→ **ASSIGNMENT**: Copy out each line below that has the word "Open" in it.

___ SUPPLIED INFORMATION ___

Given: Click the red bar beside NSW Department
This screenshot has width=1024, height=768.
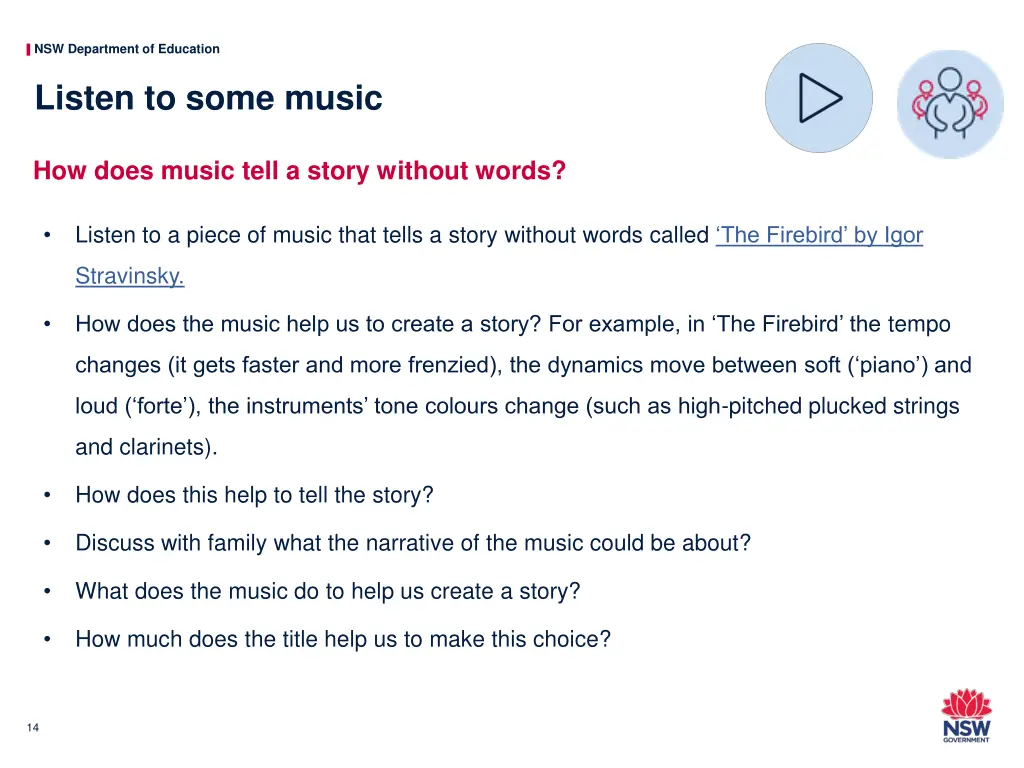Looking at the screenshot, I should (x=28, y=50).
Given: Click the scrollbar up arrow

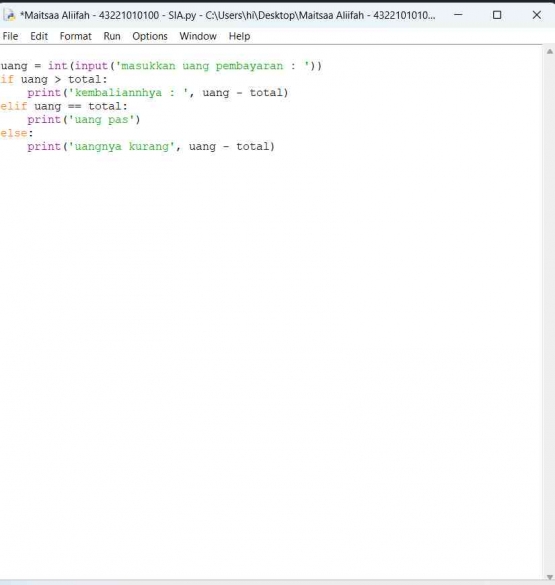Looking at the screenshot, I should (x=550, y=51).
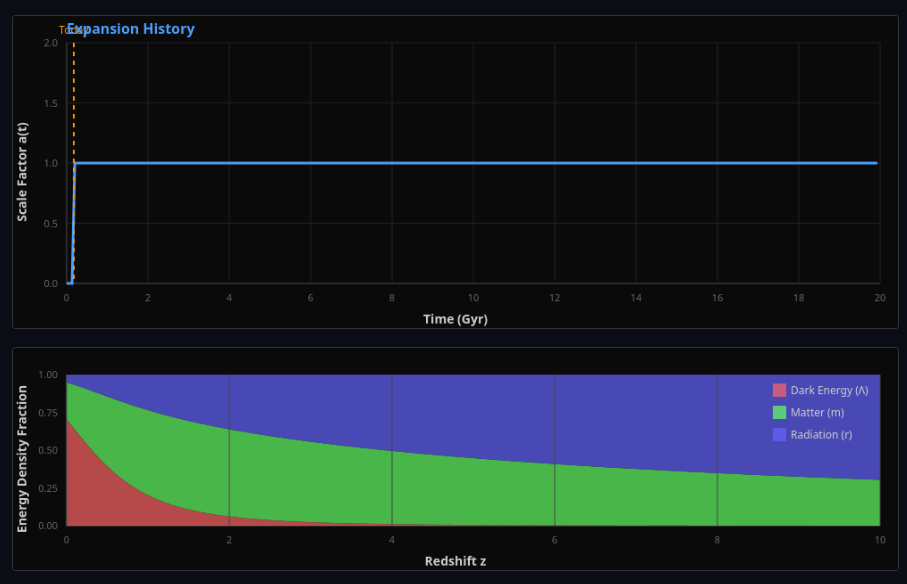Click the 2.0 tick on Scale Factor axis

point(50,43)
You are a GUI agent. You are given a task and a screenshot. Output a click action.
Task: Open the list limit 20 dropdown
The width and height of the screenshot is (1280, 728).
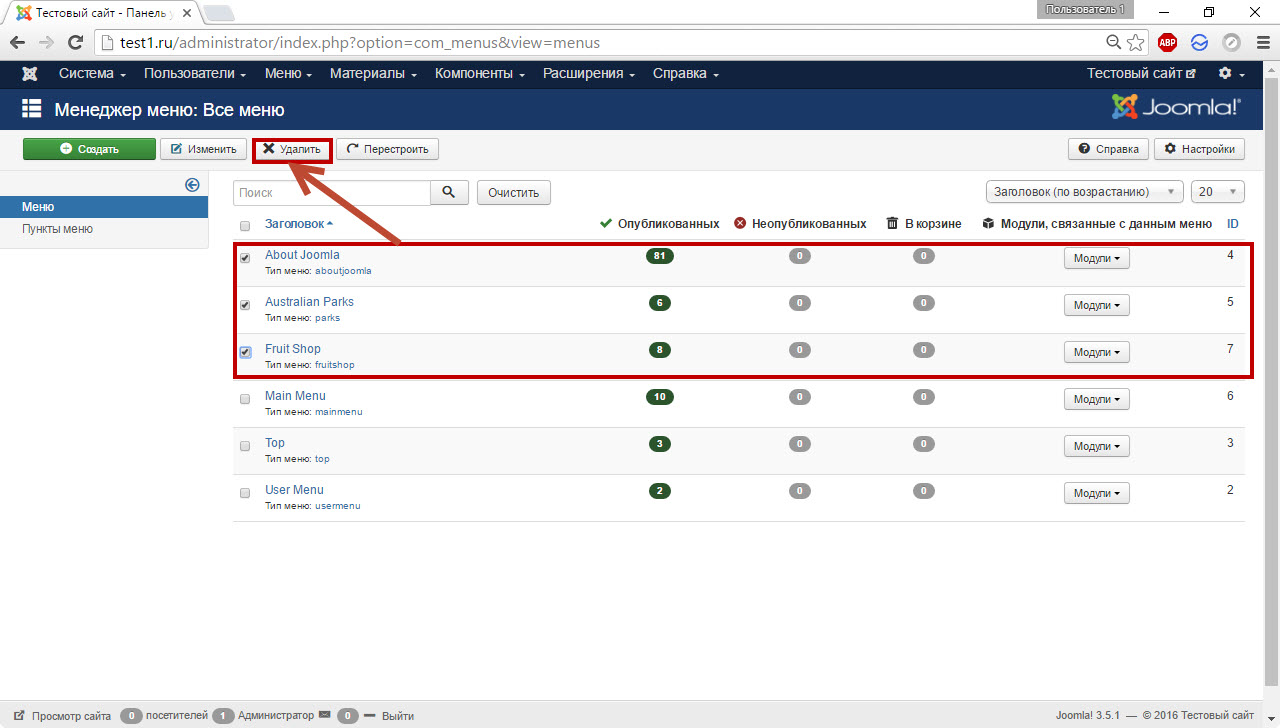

___
___ SUPPLIED INFORMATION ___

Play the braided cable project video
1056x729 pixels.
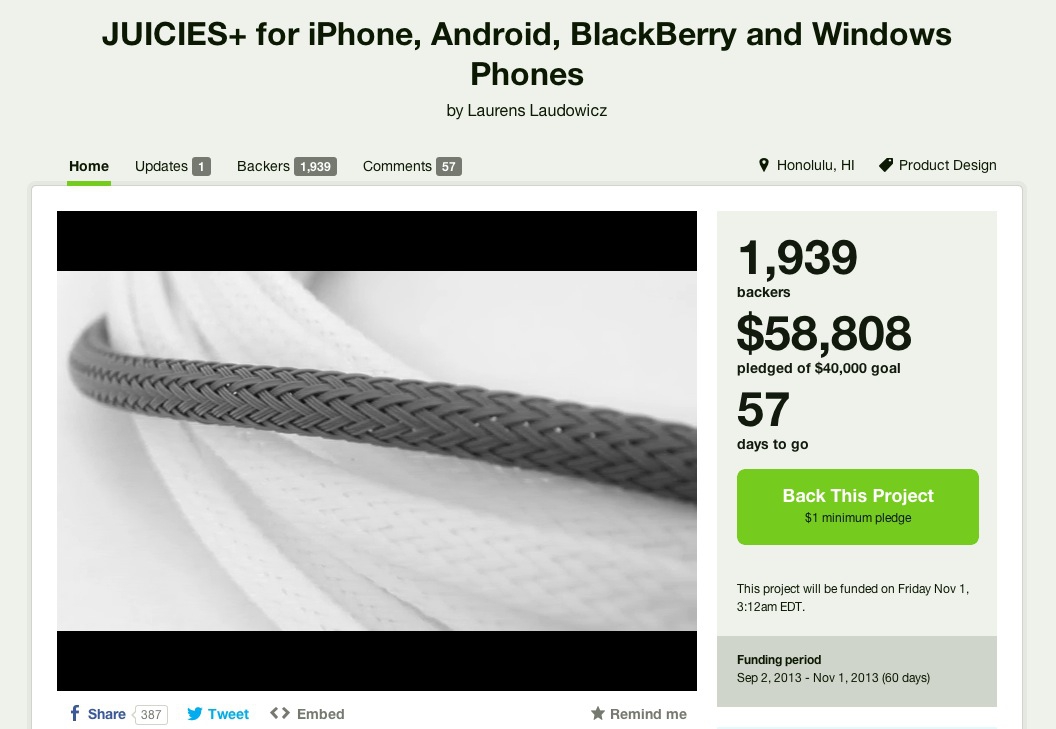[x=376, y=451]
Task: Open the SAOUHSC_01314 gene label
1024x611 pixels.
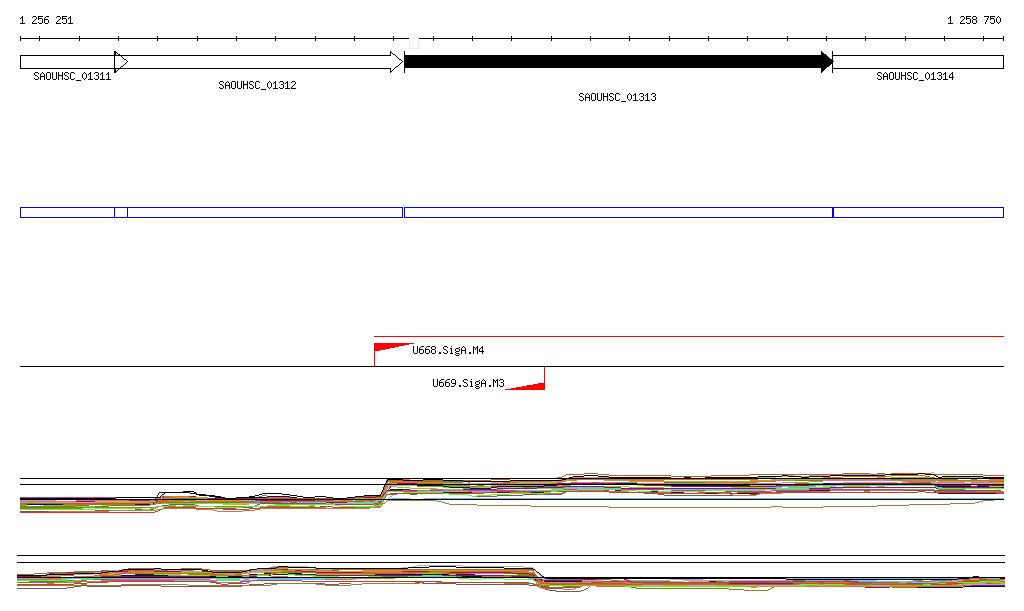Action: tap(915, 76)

___

→ **EXPECTED OUTPUT**:
Task: Open the list limit 20 dropdown
Task: Open the SAOUHSC_01314 gene label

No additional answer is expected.